In general, the functions performed by the activity monitor 230 and/or the channel identifier 240 may be implemented by the NDIS API 430 and/or the device driver 420. In one example, the wireless communication device 400 may be the UWB device 212 (FIG. 2). Accordingly, the NDIS API 430 may determine channel information associated with the Wi-Fi device 214 and the WiMAX device 216. The device driver 420 may identify at least one channel in one of the plurality of sub-bands (e.g., Bands #1, #2, and #3 of FIG. 3) that does not overlap or is not substantially proximate to a frequency range used by the Wi-Fi device 214 and/or the WiMAX device 216. Following the above example, the device driver 420 may identify at least one channel in the Band #1, the Band #2, or the Band #3.

Although the components shown in FIG. 4 are depicted as separate blocks within the wireless communication device 400, the functions performed by some of these blocks may be integrated within a single semiconductor circuit or may be implemented using two or more separate integrated circuits. For example, although the receiver 412 and the transmitter 414 are depicted as separate blocks within the NID 410, the receiver 412 may be integrated into the transmitter 414 (e.g., a transceiver). The methods and apparatus described herein are not limited in this regard.

FIG. 5 depicts one manner in which the platform 200 of FIG. 2 may be configured to provide a channel avoidance system. The example process 500 of FIG. 5 may be implemented as machine-accessible instructions utilizing any of many different programming codes stored on any combination of machine-accessible media such as a volatile or nonvolatile memory or other mass storage device (e.g., a floppy disk, a CD, and a DVD). For example, the machine-accessible instructions may be embodied in a machine-accessible medium such as a programmable gate array, an application specific integrated circuit (ASIC), an erasable programmable read only memory (EPROM), a read only memory (ROM), a random access memory (RAM), a flash memory, a magnetic media, an optical media, and/or any other suitable type of medium.

Further, although a particular order of actions is illustrated in FIG. 5, these actions may be performed in other temporal sequences (e.g., simultaneously or concurrently). Again, the example process 500 is merely provided and described in conjunction with the platform 200 of FIG. 2 as an example of one way to provide a channel avoidance system.

Word and element location records

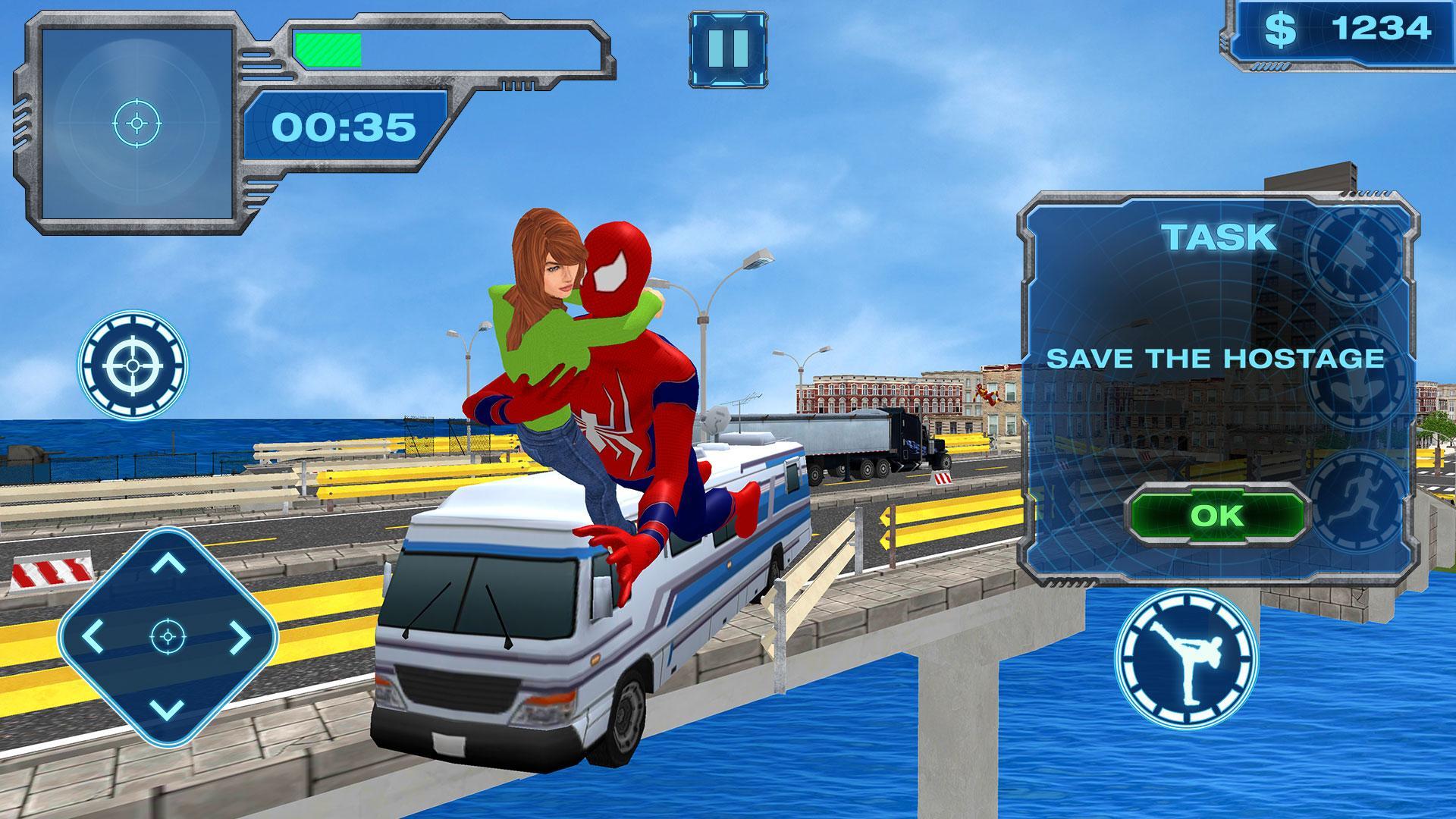Open the minimap radar in top left
This screenshot has height=819, width=1456.
click(x=138, y=124)
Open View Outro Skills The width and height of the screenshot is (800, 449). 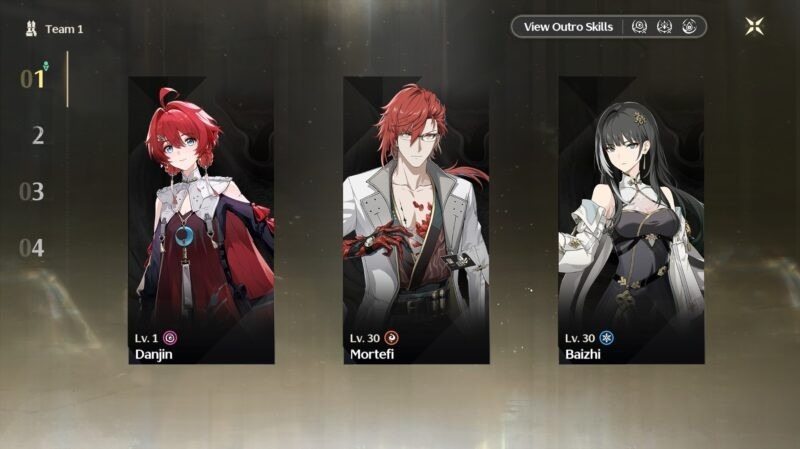click(568, 27)
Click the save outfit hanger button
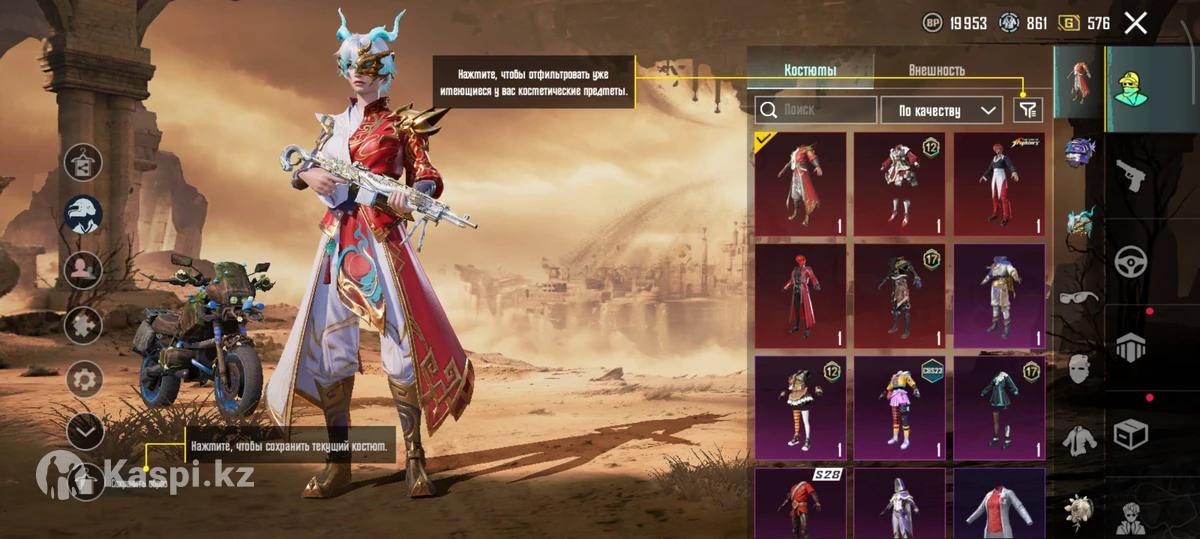The width and height of the screenshot is (1200, 539). click(x=85, y=482)
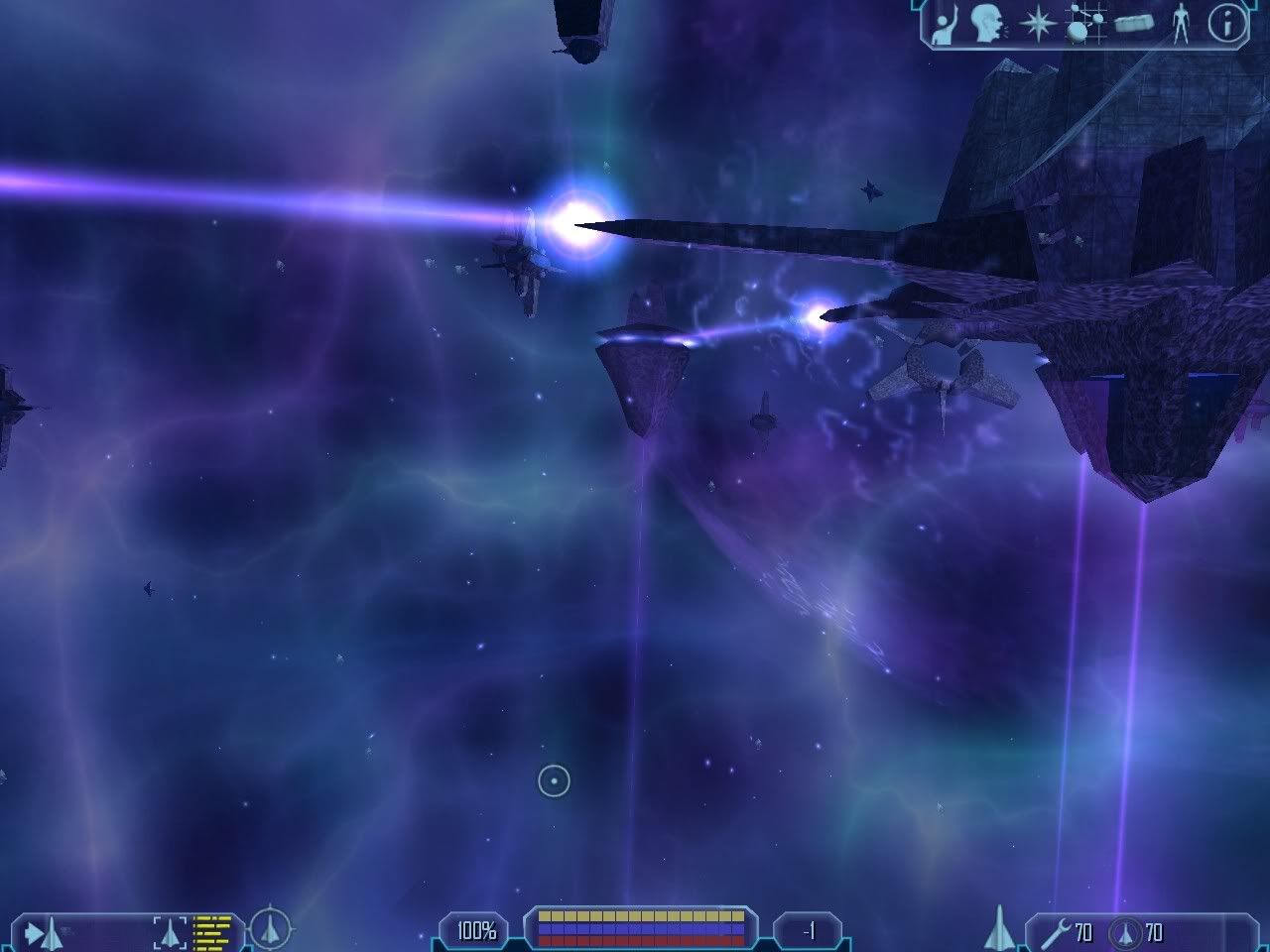The height and width of the screenshot is (952, 1270).
Task: Click the ship icon beside the repair panel
Action: [x=999, y=928]
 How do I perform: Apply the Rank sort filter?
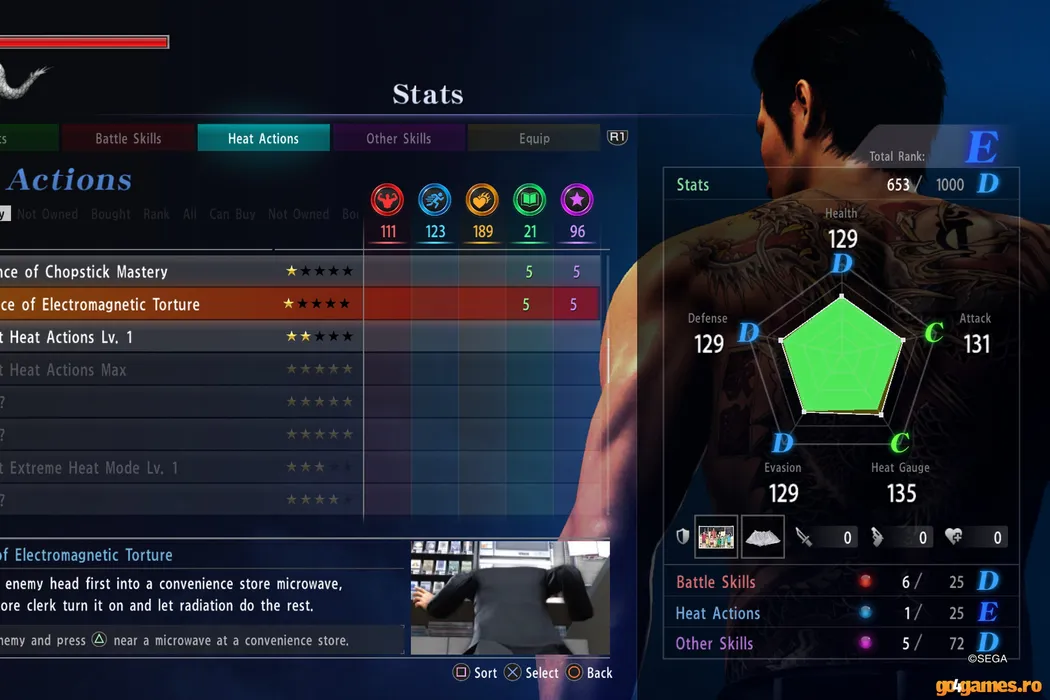pos(156,214)
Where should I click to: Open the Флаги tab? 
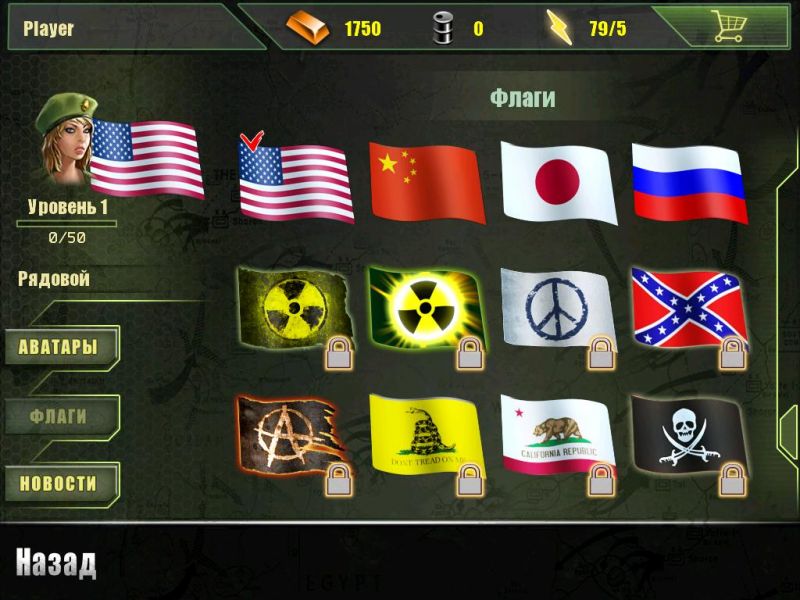pos(59,416)
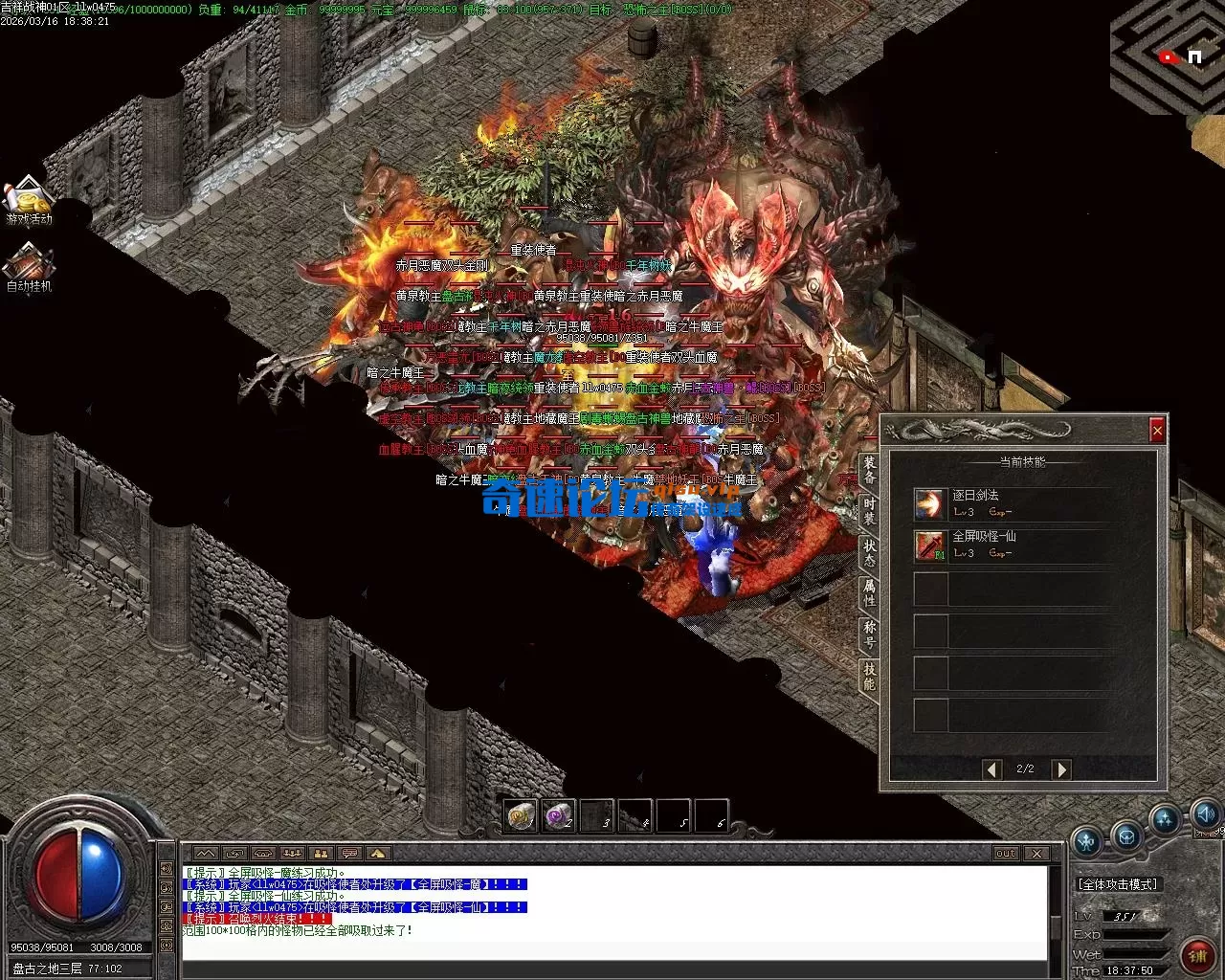Viewport: 1225px width, 980px height.
Task: Switch to the 称号 title tab
Action: [869, 635]
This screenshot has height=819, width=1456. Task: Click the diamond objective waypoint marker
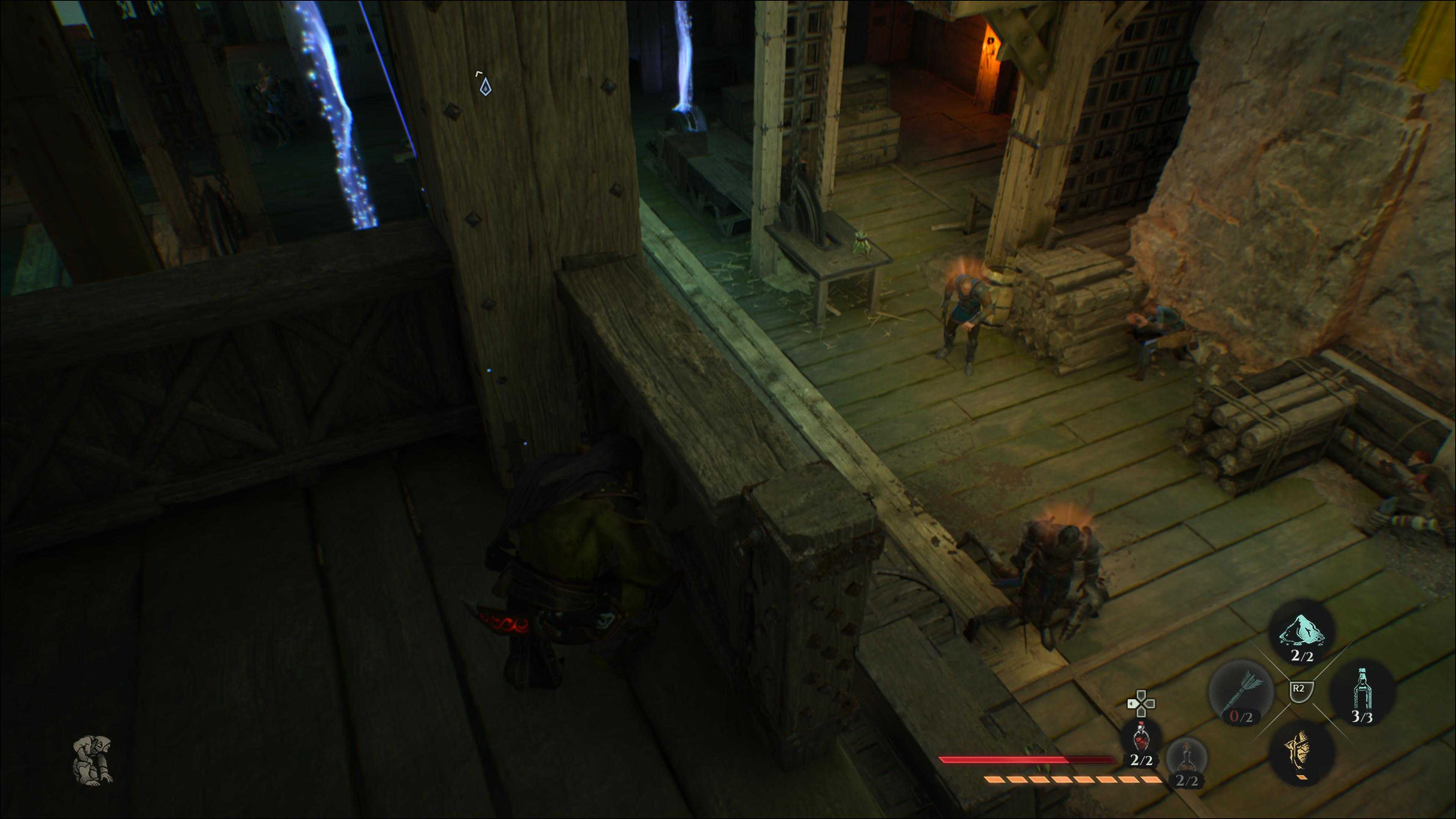coord(485,86)
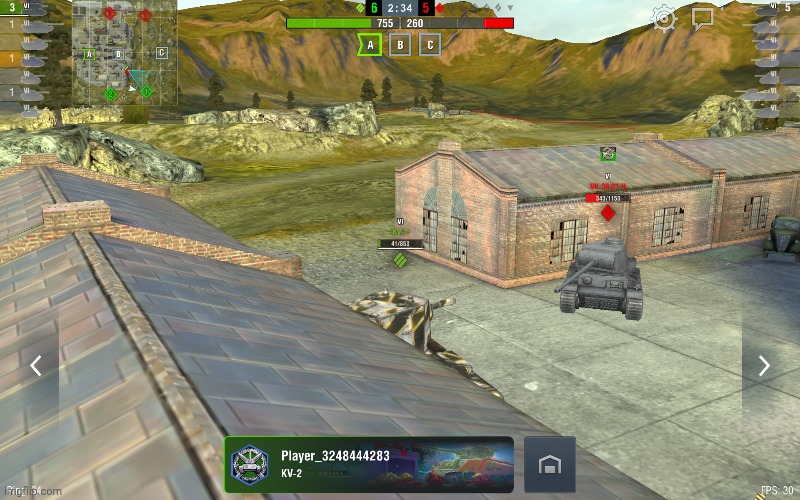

▶ **Exercises to complete**:
**a.** Answer these questions from the wireless channel avoidance text:
(i) In the example given, which device may the wireless communication device 400 be?
(ii) Into which component may the receiver 412 be integrated?
(iii) In what temporal sequences, given as examples, may the actions of FIG. 5 be performed?
**b.** From the wireless channel avoidance text, output the passage starting at "In general, the" and ending at "the Band #3.".

▶ **Answers provided**:
**a.**
(i) The UWB device 212 (FIG. 2).
(ii) The transmitter 414 (e.g., a transceiver).
(iii) Simultaneously or concurrently.

**b.**
In general, the functions performed by the activity monitor 230 and/or the channel identifier 240 may be implemented by the NDIS API 430 and/or the device driver 420. In one example, the wireless communication device 400 may be the UWB device 212 (FIG. 2). Accordingly, the NDIS API 430 may determine channel information associated with the Wi-Fi device 214 and the WiMAX device 216. The device driver 420 may identify at least one channel in one of the plurality of sub-bands (e.g., Bands #1, #2, and #3 of FIG. 3) that does not overlap or is not substantially proximate to a frequency range used by the Wi-Fi device 214 and/or the WiMAX device 216. Following the above example, the device driver 420 may identify at least one channel in the Band #1, the Band #2, or the Band #3.